The corrections department maintains it has increased training and conducts 95,000 mental health treatments monthly. It recorded 30 suicides last year and five so far in 2014.

‘Then it got quiet’

The internal suicide review team report on Gillian’s death cites concerns about the staff response but draws no conclusions about whether his death could have been prevented.

An inmate in a cell near Gillian’s told investigators that on the night of Oct. 14 he heard odd sounds coming from Gillian’s cell.

“I heard him talking to himself and answering himself the night before he hung himself,” the inmate told investigators, according to the documents.

“Personally, I don’t think he was wrapped too tight. He fell one time. He was cussing. I heard the air come out of him. He fell again and then it got quiet.”

An autopsy report by the Fresno County coroner cited evidence that Gillian may have tried unsuccessfully to hang himself earlier that night. The report said a knotted ligature that had torn was found in the cell’s sink, and he had suffered wounds to the right side of his face and his nostrils.

A separate ligature fashioned from a white bedsheet was knotted around his neck and woven through air vent holes.

In interviews with investigators, prison staffers said there was no sign of life when Gillian was discovered hanging, according to the review team documents. He was first assessed at 6:11 a.m. and found to have no pulse, but the sergeant who went into the cell with a medical technician refused to allow him to be cut down, declaring that “at this point it is a crime scene.”

At 6:28 a.m., a doctor called an ambulance and ordered guards to allow medical staffers inside “to perform their duties,” the documents state.

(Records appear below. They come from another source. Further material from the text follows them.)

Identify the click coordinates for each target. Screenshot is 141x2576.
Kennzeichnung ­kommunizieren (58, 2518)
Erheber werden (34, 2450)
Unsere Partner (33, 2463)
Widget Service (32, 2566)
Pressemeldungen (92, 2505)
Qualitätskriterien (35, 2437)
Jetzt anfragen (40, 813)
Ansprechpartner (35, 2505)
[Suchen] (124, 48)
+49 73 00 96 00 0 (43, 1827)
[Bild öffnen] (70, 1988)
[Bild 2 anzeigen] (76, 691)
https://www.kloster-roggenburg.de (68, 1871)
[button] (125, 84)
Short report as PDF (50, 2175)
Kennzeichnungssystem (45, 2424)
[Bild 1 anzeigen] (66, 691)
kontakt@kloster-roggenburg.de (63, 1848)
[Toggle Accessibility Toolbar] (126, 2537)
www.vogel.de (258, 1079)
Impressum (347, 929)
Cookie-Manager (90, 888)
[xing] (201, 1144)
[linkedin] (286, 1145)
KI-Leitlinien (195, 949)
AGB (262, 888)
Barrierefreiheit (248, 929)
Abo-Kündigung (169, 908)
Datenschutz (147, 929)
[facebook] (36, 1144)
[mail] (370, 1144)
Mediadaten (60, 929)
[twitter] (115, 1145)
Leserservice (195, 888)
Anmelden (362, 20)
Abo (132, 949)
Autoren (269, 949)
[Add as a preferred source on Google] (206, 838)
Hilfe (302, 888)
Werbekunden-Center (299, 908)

Eight minutes later, a nurse told guards the doctor wanted CPR started, but they again refused.

“No, I’m not opening the door,” the internal report quotes a sergeant as saying.

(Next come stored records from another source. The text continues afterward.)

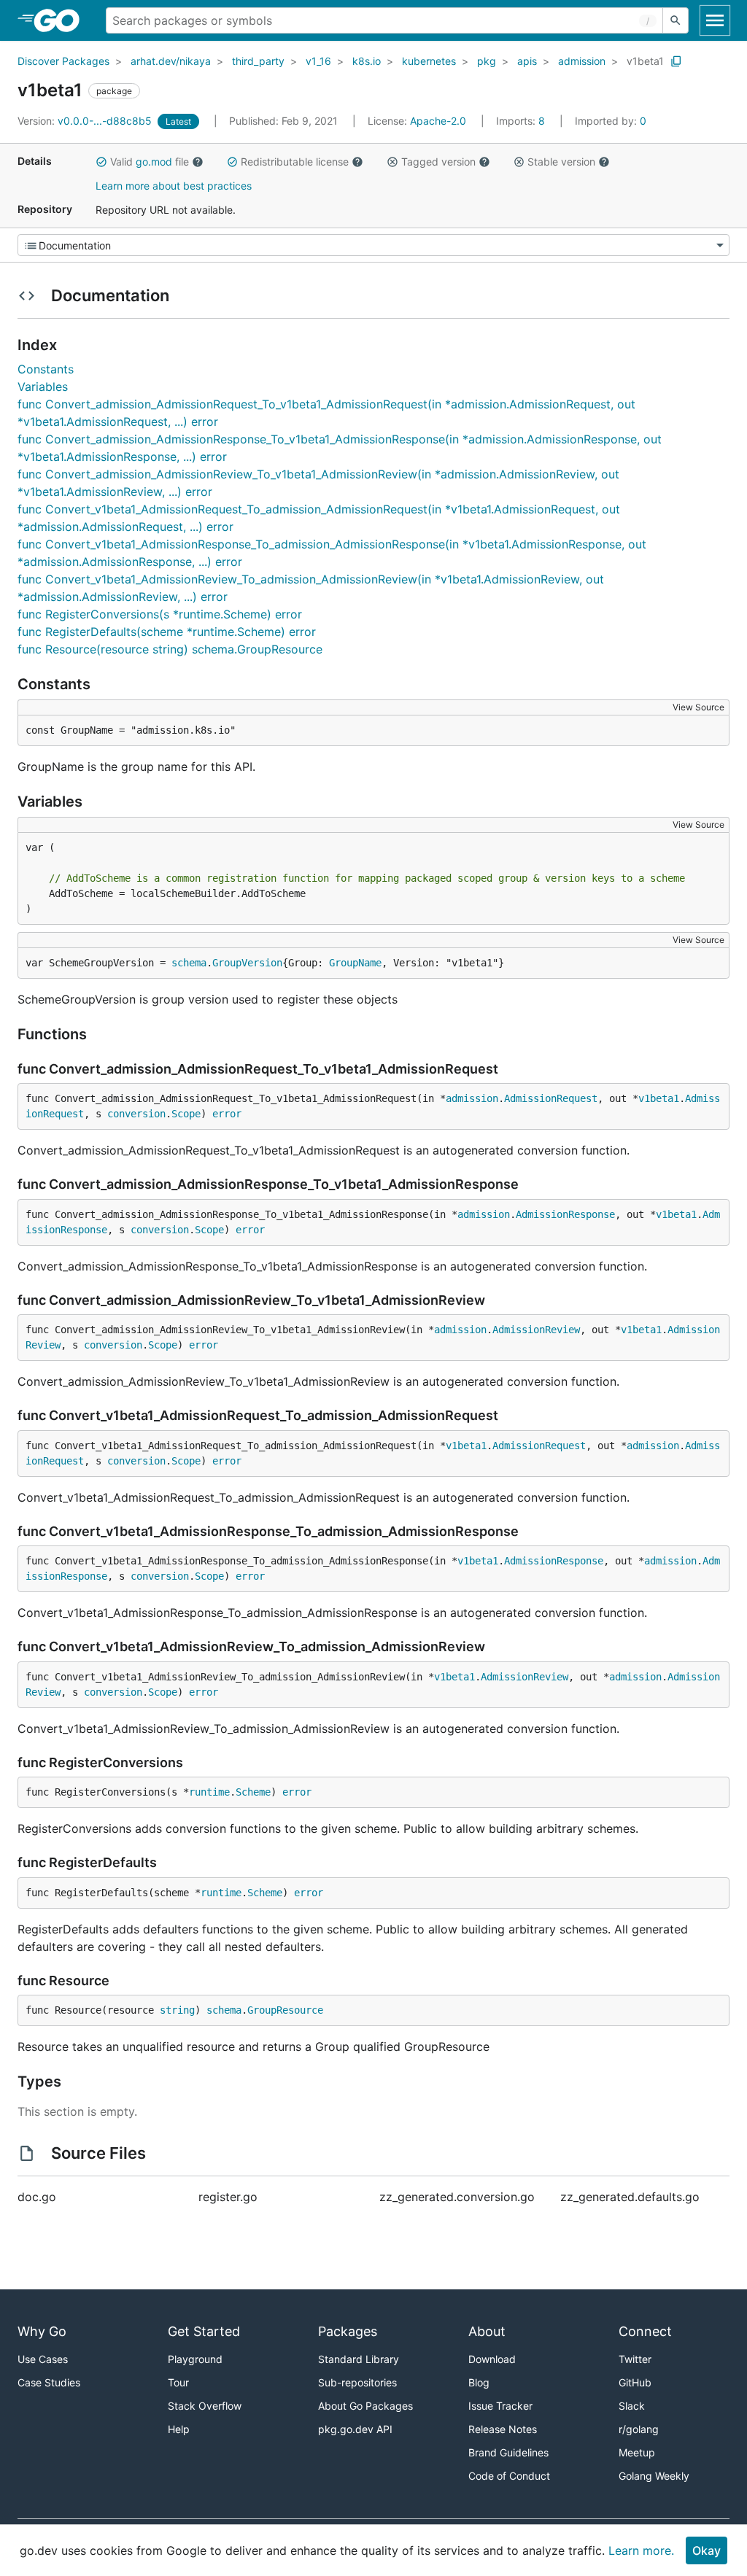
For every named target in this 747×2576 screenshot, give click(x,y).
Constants (46, 369)
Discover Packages (63, 61)
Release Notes (502, 2429)
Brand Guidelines (508, 2452)
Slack (632, 2406)
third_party (258, 61)
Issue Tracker (500, 2406)
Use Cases (43, 2359)
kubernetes (429, 61)
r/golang (639, 2429)
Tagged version (438, 161)
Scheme (253, 1792)
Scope (186, 1114)
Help (179, 2429)
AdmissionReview (536, 1329)
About (487, 2331)
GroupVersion (247, 963)
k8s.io (366, 61)
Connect (645, 2331)
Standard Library (358, 2359)
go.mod (154, 161)
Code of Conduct (509, 2476)
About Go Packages (365, 2406)
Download (492, 2359)
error (226, 1114)
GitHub (635, 2382)
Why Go (42, 2331)
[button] (101, 162)
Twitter (635, 2359)
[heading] (62, 20)
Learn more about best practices (174, 185)
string (177, 2010)
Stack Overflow (204, 2406)
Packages (347, 2331)
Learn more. (641, 2550)
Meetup (637, 2452)
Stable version (561, 161)
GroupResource (285, 2010)
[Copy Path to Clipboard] (676, 61)
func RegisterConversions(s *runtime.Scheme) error (160, 614)
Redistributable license (295, 161)
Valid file (149, 161)
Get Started (204, 2331)
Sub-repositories (357, 2382)
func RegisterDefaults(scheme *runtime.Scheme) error (167, 631)
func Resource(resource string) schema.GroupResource (170, 649)
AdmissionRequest (550, 1098)
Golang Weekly (654, 2476)
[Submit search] (675, 20)
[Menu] (373, 245)
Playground (195, 2359)
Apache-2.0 (438, 121)
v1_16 (318, 61)
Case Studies (49, 2382)
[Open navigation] (714, 20)
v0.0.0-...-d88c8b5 (86, 121)
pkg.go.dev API (355, 2429)
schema (188, 963)
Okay (706, 2550)
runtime (209, 1792)
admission (581, 61)
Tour (178, 2382)
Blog (478, 2382)
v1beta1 (645, 61)
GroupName (355, 963)
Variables (43, 386)
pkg (486, 61)
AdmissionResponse (565, 1214)
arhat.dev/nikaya (171, 61)
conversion (136, 1114)
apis (527, 61)
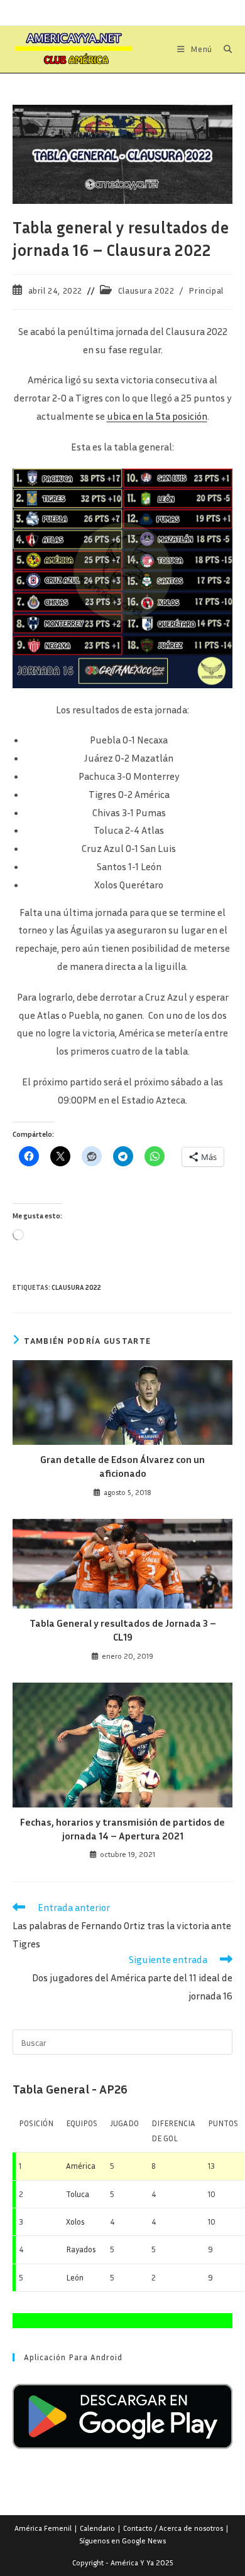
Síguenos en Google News (122, 2540)
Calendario (97, 2528)
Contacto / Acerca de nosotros (173, 2528)
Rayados (81, 2249)
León (75, 2277)
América (80, 2166)
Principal (205, 290)
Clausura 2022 (146, 290)
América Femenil (43, 2528)
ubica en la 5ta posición (157, 416)
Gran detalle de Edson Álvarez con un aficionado (122, 1466)
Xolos (75, 2222)
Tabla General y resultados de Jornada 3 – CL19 (123, 1630)
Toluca (77, 2194)
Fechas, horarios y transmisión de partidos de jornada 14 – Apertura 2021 (122, 1829)
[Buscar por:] (223, 49)
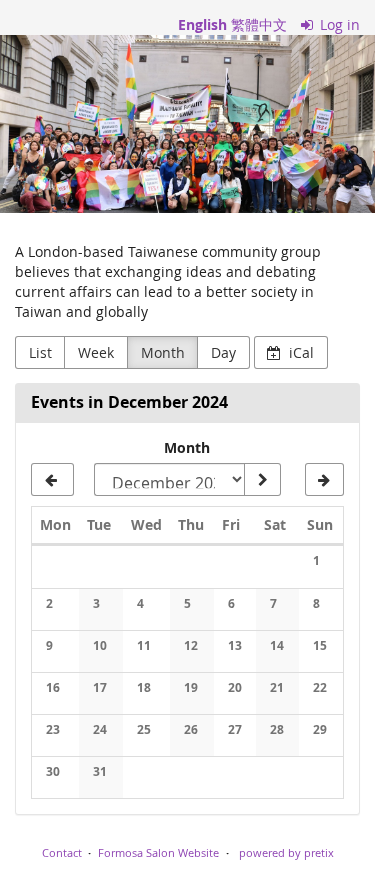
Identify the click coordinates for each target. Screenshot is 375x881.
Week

At 6:50 a.m., an ambulance arrived from the Coalinga Fire Department and a paramedic entered the cell and pronounced Gillian dead five minutes later.

But his body remained hanging until the coroner arrived at about 9:45 a.m., and the internal review team raised concerns about the fact that no life-saving efforts were conducted.

The department’s operations manual details precisely how prison officials are supposed to respond to a possible inmate death, and it requires them to “make every effort to preserve life.” The policies, which were last updated Sept. 6, state that CPR must be started and continue until a doctor pronounces the inmate dead, or “emergency responders are unable to continue because of exhaustion or safety and security of the rescuer or others is jeopardized.”

“Only a doctor of medicine shall pronounce a person dead,” the manual states.

Michael Bien, the lead attorney in the excessive force hearing before Karlton, said the failure to perform CPR or other measures makes no sense.

“The policy is explicit that life-saving measures must come before anything else,” Bien said. “The only time immediate CPR is not required is when the head is cut off.”